Saturday, March 19, 2005

"Too Soon Old: Too Late Smart"

It's flying off the shelves - a self-help guide that promotes personal responsibility:
"The statute of limitations has expired on most of our childhood traumas... .Any relationship is under the control of the person who cares the least... .Feelings follow behavior... .Only bad things happen quickly... .There is nothing more pointless, or common, than doing the same things and expecting different results."
The author, Dr. Gordon Livingston, MD, is a Maryland psychiatrist. In Psychiatric News, he's praised for "avoiding sound-bite solutions to life's eternal problems." He's been compared to Job:
In 1991 Livingston's 22-year-old son Andrew committed suicide after a long struggle with bipolar disorder. Lucas, his youngest son, was diagnosed with leukemia six months later. That child died at age 6 after an unsuccessful bone-marrow transplant from his father.
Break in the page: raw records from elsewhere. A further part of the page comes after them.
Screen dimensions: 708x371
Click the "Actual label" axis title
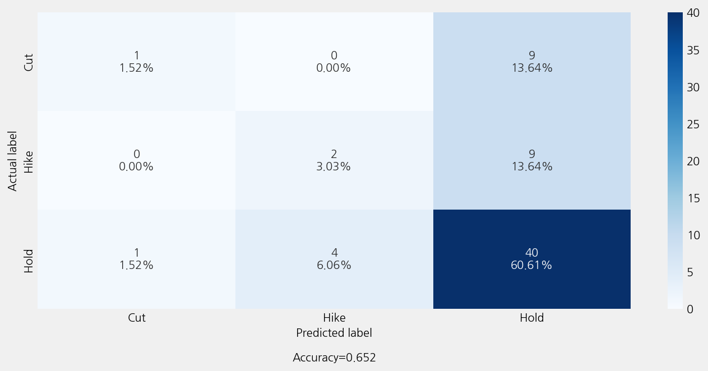[13, 161]
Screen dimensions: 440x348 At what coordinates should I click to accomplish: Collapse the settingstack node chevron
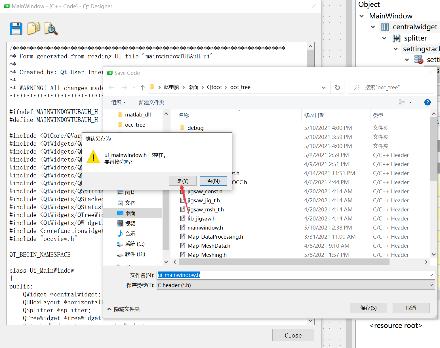pos(395,49)

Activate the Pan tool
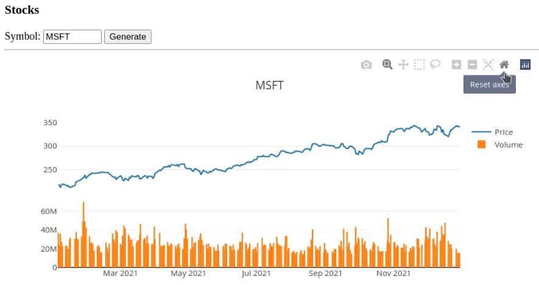tap(403, 64)
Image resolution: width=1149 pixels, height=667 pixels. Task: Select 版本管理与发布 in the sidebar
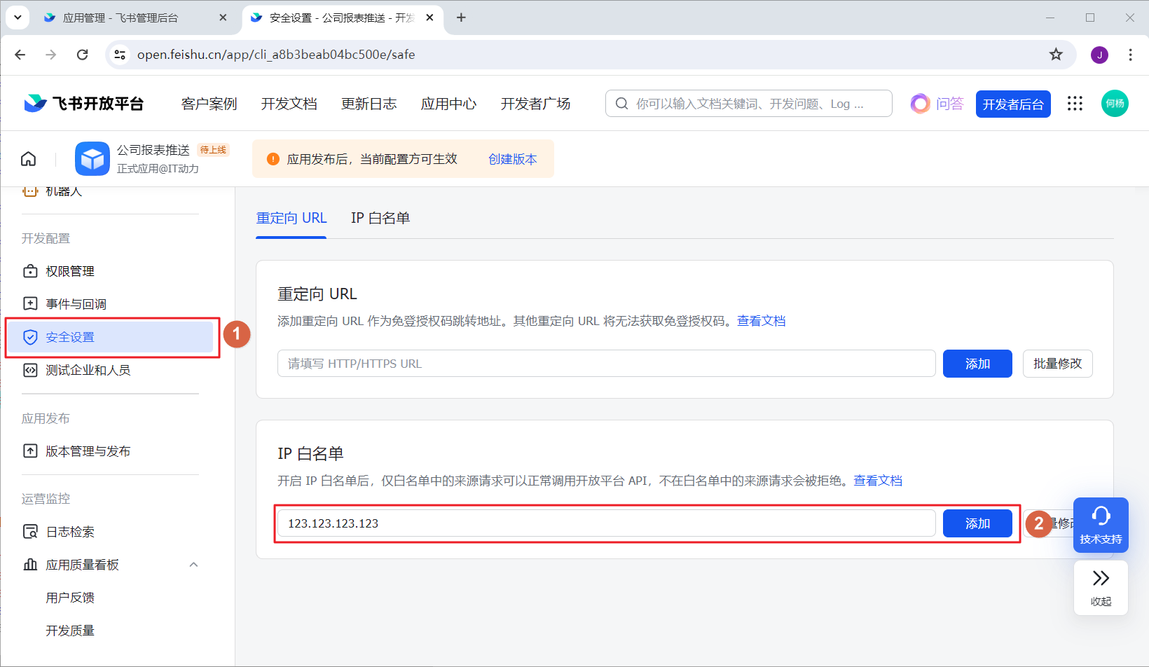[88, 451]
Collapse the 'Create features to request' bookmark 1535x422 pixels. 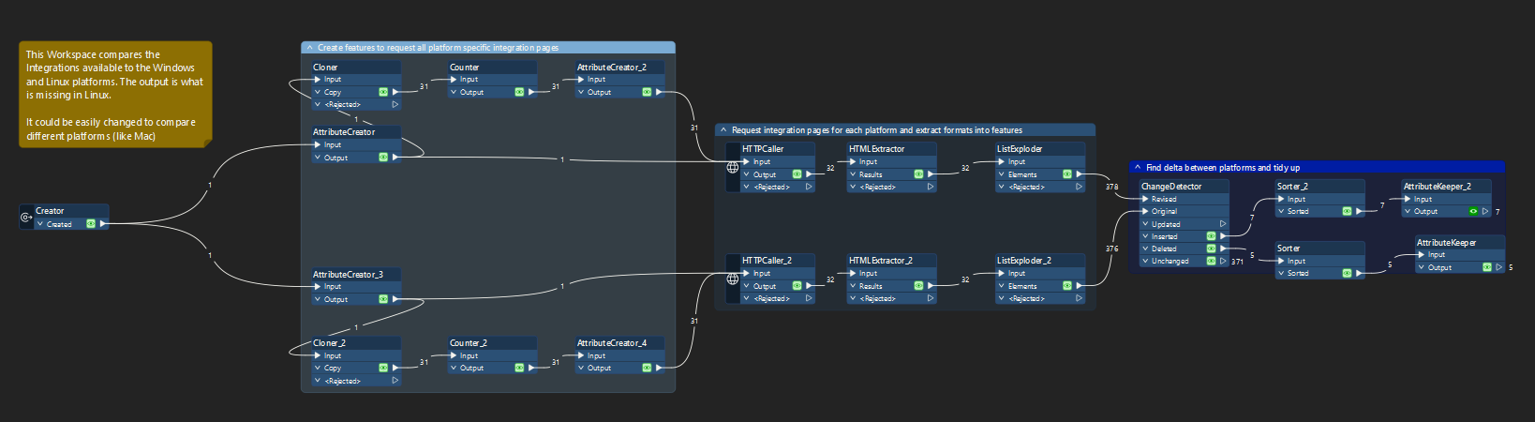(x=309, y=48)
How does one deal with such losses? Not with the aim of reaching closure about the experience, said Livingston.

In fact, he wrote, "Like all who mourn, I learned an abiding hatred for the word `closure' with its comforting implications that grief is a time-limited process from which we all recover."

Instead, Livingston wrote of the possibility of honoring the memory of his children by expressing the love he feels for them to those who still need him.
He has some harsh words for psychiatry:
"Managed care and insurance company reimbursement schedules have turned many of us into pill pushers."

He laments the diminishing role of the psychiatrist as a "source of wisdom and guidance for people seeking help with the eternal questions of how to live meaningful lives."